=== Document excerpt ===
Start of Block

With dog's help, clues to orcas' decline found in whale scat
Using a dog trained to track the scent of orca scat, researchers at the University of Washington are finding that hormone levels in scat samples indicate the animals aren't getting enough to eat.
Seattle Times staff reporter
Researchers trying to learn whether orcas are starving have turned — with the help of a dog — to a new source of information: orca scat.
Tucker, a black Lab trained in tracking animal scat, has been deployed two of the past three summers to track down orca scat between the San Juan Islands and Vancouver Island in Haro Strait, sniffing his quarry from the bow of a research boat for a University of Washington research team.
When Tucker finds what researchers are looking for, he gets to play with his ball. So he is a highly motivated tracker — and in the summers of 2006 and 2008, he helped track down some of 130 samples of scat from orca whales in Puget Sound's J, K and L pods.
Sam Wasser, director of the UW's Center for Conservation Biology, led the research team, which analyzed hormone levels in the scat. What they found surprised them. The orca mortality rate was the highest when thyroid hormone levels were lowest, indicating the animals may be nutritionally deprived.
The southern resident population of orcas that frequents Puget Sound is endangered. The seven orcas missing and presumed dead this year bring the population to just 83 animals, the fewest since 2003, and down from a recent high of 97 in 1996. The number of deaths has alarmed researchers, who haven't seen as steep a drop in nearly a decade.

End of Block

=== How to complete this task ===
Copy the orca scat article from "When Tucker finds" to "nearly a decade.", renaming "orcas" as "killer whales" throughout.

=== Record excerpts ===
Start of Block

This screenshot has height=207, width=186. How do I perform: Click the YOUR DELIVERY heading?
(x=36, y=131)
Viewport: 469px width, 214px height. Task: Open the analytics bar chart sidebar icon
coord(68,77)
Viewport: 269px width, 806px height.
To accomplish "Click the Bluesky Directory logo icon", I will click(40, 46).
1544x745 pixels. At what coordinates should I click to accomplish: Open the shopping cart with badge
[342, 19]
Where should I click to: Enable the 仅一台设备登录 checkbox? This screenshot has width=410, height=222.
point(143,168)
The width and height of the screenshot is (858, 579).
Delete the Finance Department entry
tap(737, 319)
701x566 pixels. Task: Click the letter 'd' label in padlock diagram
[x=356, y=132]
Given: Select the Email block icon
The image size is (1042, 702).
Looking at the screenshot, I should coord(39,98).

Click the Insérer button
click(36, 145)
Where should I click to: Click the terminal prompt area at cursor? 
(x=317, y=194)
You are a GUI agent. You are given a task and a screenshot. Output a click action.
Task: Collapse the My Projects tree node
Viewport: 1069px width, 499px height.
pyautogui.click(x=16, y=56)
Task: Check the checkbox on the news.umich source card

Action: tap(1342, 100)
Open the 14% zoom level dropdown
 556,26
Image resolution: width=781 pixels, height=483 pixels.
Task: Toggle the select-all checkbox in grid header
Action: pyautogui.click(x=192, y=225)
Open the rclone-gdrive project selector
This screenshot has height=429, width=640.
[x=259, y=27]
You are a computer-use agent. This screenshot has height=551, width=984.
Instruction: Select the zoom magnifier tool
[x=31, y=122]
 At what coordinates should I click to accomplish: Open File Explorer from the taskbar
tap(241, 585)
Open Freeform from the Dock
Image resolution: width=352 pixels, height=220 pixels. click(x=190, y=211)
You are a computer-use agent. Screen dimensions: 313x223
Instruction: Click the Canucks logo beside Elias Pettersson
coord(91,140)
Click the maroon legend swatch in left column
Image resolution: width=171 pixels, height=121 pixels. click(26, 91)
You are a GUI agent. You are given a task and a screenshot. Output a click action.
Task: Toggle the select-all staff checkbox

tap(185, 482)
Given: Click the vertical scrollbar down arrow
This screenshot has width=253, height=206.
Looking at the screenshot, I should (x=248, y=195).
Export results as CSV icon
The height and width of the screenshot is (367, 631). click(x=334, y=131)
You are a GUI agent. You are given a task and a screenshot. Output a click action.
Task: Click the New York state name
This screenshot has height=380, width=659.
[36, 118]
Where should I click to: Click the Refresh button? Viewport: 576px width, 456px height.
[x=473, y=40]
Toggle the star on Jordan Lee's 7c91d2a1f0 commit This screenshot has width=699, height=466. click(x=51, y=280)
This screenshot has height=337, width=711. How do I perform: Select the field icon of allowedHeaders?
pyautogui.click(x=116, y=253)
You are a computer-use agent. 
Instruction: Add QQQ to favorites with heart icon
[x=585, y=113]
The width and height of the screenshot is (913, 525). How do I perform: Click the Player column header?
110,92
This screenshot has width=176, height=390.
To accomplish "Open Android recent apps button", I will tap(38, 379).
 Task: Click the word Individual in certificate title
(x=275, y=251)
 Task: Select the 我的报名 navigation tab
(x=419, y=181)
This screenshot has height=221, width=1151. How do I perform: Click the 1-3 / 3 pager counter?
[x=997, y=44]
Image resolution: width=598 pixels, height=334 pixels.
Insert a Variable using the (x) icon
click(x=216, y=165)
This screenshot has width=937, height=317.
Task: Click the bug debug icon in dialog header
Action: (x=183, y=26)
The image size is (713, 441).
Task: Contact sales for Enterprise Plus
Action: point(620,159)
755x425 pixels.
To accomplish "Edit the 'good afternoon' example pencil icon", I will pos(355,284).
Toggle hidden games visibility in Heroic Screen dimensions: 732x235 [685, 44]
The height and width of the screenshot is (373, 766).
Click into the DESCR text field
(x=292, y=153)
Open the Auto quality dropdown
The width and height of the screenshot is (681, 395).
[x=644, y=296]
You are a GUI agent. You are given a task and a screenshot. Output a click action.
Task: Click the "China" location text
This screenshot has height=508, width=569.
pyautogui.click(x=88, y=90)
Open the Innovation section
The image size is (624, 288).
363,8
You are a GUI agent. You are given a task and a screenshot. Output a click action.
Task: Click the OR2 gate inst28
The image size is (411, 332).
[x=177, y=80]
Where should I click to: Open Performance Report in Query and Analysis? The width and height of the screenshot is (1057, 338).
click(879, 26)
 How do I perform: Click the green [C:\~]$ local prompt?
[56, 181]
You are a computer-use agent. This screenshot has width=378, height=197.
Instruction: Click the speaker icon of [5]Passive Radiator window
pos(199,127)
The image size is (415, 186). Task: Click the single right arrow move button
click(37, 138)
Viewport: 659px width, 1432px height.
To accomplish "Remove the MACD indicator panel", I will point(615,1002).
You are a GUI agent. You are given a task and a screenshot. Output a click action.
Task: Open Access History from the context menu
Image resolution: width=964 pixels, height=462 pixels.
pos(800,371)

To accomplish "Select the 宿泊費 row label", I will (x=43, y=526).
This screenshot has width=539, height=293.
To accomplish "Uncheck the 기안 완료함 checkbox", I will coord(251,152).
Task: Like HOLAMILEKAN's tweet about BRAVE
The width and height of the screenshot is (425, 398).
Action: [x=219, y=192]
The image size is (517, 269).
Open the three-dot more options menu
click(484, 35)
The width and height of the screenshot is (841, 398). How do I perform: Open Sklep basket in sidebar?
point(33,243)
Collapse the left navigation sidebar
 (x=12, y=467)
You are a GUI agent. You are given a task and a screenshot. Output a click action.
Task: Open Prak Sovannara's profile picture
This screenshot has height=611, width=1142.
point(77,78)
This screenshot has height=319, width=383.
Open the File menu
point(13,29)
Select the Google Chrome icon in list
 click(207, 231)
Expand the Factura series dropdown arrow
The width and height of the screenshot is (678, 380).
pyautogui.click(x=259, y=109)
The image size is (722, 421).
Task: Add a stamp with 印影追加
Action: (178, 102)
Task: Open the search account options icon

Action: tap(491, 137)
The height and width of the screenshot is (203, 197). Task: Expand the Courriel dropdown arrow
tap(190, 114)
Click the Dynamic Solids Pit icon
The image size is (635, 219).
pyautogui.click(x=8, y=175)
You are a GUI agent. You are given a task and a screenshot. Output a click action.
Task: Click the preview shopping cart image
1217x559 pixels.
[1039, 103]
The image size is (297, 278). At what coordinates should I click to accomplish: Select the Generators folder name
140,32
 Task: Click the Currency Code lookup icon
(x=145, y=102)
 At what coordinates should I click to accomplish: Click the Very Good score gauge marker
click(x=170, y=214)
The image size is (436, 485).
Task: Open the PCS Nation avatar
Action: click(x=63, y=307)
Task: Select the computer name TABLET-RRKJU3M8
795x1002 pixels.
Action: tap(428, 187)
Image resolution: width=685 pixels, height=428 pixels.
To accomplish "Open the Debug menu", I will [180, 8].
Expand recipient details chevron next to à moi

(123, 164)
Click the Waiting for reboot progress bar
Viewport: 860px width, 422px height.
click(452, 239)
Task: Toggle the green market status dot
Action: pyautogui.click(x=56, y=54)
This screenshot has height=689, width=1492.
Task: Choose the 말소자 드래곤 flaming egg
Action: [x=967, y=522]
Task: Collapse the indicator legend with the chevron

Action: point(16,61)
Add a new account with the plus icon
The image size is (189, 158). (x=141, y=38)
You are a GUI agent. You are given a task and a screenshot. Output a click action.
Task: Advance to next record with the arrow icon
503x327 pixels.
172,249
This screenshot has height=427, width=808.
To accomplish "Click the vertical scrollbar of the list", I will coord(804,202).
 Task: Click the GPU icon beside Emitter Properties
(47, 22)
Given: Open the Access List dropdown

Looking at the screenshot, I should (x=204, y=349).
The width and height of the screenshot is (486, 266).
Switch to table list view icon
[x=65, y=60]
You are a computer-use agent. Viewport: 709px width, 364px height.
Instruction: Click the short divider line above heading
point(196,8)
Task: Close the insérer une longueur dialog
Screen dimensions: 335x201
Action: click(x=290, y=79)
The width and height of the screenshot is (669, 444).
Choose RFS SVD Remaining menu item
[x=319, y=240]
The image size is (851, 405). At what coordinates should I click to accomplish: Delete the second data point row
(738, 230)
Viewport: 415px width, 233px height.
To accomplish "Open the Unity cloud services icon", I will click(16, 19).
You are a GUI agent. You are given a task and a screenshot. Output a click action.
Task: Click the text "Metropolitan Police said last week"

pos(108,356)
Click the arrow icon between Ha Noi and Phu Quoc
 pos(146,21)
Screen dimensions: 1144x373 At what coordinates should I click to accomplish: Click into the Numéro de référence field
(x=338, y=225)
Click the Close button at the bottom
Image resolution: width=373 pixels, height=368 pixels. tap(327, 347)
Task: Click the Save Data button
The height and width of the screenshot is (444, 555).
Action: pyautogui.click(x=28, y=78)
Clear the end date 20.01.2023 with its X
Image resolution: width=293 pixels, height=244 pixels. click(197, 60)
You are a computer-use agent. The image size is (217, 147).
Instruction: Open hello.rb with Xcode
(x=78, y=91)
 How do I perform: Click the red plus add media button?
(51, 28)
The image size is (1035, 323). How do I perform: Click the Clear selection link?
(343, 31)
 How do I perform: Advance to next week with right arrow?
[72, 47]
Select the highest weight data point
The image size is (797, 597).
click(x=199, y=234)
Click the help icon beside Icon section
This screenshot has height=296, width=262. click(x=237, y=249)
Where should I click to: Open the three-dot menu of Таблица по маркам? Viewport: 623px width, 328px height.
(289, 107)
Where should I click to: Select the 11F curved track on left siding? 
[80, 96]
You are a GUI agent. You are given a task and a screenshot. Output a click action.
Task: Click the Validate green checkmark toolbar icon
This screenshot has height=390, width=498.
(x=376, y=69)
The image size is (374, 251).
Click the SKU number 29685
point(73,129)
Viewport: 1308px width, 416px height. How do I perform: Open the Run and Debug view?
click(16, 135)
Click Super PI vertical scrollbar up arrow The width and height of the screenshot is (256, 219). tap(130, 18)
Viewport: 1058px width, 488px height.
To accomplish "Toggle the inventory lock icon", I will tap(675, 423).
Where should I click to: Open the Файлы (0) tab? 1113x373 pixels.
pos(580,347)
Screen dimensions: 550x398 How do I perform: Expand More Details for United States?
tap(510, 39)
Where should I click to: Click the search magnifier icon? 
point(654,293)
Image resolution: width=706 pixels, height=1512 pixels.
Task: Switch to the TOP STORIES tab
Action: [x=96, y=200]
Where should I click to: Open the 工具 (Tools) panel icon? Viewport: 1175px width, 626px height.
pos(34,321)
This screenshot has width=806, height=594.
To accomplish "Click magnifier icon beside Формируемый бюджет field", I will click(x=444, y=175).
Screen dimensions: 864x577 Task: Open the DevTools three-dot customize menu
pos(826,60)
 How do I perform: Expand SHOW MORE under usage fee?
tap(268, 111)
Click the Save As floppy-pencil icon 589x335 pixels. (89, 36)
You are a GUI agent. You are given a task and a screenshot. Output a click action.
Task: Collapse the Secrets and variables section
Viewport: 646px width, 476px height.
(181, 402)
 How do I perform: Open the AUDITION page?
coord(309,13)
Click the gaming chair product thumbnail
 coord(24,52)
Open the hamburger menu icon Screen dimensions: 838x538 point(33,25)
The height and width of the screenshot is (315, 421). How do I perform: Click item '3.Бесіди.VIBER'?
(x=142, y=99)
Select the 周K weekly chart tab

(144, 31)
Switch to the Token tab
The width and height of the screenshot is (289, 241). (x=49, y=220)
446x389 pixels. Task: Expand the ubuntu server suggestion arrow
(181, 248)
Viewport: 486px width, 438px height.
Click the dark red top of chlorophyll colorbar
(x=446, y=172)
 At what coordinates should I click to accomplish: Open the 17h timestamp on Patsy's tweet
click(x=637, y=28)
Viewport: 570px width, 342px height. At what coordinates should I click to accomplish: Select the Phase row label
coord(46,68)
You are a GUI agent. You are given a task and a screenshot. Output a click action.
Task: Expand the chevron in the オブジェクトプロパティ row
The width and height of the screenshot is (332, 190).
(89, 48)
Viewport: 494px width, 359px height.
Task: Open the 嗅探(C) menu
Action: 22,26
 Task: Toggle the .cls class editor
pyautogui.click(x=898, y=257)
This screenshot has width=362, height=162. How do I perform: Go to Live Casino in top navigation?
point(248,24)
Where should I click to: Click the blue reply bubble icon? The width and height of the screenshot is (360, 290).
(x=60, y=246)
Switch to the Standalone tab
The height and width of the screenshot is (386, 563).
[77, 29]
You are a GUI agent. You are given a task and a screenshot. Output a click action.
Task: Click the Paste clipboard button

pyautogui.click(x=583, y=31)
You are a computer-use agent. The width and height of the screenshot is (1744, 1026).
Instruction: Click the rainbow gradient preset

End of Block

=== Task response ===
When Tucker finds what researchers are looking for, he gets to play with his ball. So he is a highly motivated tracker — and in the summers of 2006 and 2008, he helped track down some of 130 samples of scat from orca whales in Puget Sound's J, K and L pods.
Sam Wasser, director of the UW's Center for Conservation Biology, led the research team, which analyzed hormone levels in the scat. What they found surprised them. The orca mortality rate was the highest when thyroid hormone levels were lowest, indicating the animals may be nutritionally deprived.
The southern resident population of killer whales that frequents Puget Sound is endangered. The seven killer whales missing and presumed dead this year bring the population to just 83 animals, the fewest since 2003, and down from a recent high of 97 in 1996. The number of deaths has alarmed researchers, who haven't seen as steep a drop in nearly a decade.